A majority of those abilities are earned by leveling up and acquiring power, and that experience can be earned through an extensive amount of side content. Challenges are spread across the map, testing your prowess with sword, bow and dagger. The Nemesis System will create an unlimited amount of missions to tackle. Furthermore, an abundance of collectibles are spread across the game’s two major zones that are thankfully not just for show. Finding them unlocks descriptions of lore that Talion and his companion discuss, though if you’re not familiar with the books then some of it won’t have as much meaning. Simply put, there’s a lot to do. You’re looking at over 20 hours if you’re a completionist.

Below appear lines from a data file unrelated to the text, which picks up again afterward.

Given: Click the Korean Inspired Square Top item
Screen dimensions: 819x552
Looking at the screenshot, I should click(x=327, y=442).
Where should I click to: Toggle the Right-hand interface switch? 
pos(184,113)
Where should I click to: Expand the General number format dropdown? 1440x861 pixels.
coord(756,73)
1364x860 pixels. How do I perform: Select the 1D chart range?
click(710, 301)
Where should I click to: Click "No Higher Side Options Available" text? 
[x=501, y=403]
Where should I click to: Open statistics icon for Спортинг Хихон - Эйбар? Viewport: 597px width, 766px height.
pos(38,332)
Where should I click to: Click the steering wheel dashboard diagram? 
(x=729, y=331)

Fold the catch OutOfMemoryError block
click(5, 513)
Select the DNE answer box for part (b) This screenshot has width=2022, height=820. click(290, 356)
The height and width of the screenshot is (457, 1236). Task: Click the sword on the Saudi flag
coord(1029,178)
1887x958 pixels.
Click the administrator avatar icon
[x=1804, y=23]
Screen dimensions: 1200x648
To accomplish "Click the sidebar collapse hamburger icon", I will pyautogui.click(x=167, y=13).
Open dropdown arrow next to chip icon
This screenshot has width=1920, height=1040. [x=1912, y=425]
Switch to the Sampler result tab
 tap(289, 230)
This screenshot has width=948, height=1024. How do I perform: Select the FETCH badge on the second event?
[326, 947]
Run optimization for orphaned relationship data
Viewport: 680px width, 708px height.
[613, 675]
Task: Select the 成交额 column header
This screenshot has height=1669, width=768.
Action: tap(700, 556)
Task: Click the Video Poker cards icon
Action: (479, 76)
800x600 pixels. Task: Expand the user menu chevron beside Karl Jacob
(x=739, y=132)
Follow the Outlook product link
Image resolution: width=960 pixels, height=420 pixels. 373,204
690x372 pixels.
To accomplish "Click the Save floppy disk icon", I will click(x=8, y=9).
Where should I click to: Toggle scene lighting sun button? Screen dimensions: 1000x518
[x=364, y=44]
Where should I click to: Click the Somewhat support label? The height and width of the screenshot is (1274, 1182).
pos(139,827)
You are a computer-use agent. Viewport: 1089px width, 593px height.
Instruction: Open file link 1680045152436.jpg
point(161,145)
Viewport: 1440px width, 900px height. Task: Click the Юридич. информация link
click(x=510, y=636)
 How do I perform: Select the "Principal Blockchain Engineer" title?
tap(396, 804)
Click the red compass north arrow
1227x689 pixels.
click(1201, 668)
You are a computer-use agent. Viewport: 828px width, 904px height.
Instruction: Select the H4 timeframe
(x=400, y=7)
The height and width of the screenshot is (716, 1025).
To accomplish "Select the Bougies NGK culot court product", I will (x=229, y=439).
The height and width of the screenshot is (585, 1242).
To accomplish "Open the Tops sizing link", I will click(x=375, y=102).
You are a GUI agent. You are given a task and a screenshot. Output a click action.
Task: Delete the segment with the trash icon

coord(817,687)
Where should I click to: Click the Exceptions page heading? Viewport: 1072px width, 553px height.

Middle-earth: Shadow of Mordor places you in the realm of Mordor, a bleak land of rock, dirt, an occasional tree or patch of grass, and more rocky dirt. Fortresses dot the landscape, many of their walls half eaten through with neglect and empty of any character but stone. It may be a faithful representation of Mordor itself – it was never known for its colorful scenery – but that doesn’t exactly make for a compelling place to explore when you’re not engaging with the game’s exciting mechanics.
You traverse its desolation as Talion, a banal angry man whose tragic life story was readable from the very first scene. He was a ranger of Gondor, stationed on Mordor’s Black Gate, before the forces of Sauron scaled its walls and murdered his family. Death would offer him no release, however, and he soon awoke to a bonded, cursed existence with a mysterious wraith of unknown history.
It’s a serviceable revenge story, but it doesn’t do anything particularly interesting outside of your companion’s past. Nor does it mesh well with the The Lord of the Rings‘ lore. Talion belongs more in a comic book than he does within that fiction, displaying sprees of violence that would please Frank Miller. In fact, the larger references that do exist end up feeling rather forced if you can remember a few lines from the movie trilogy. The worst I can say about it is that it ends up being a tutorial for the Nemesis System more than anything else, as completing missions teaches you new, significant abilities.
There’s not a whole lot that’s outright bad about Shadow of Mordor. At its worst, it’s only competent. That said, if you have access to a Xbox One, PlayStation 4 or a decent computer, you’d be doing yourself a great disservice by playing it on an Xbox 360 or PlayStation 3. Those machines don’t have the memory to fully accommodate the complex simulations of the Nemesis System. It will still be a fun open-world action game, but it won’t be nearly as emotionally engaging nor personal an adventure.
This new generation has been want to characterize itself with higher polygon counts and better textures while everything else has remained the same. 2014’s Shooter plays a lot like 2004’s Shooter. Middle-earth: Shadow of Mordor has its own share of emulation, but what they’ve added redefines how we interact with open-world games. The Nemesis System is an achievement, one that overshadows any faults Shadow of Mordor otherwise has through sheer fun factor, and I can’t wait to see its influence spread.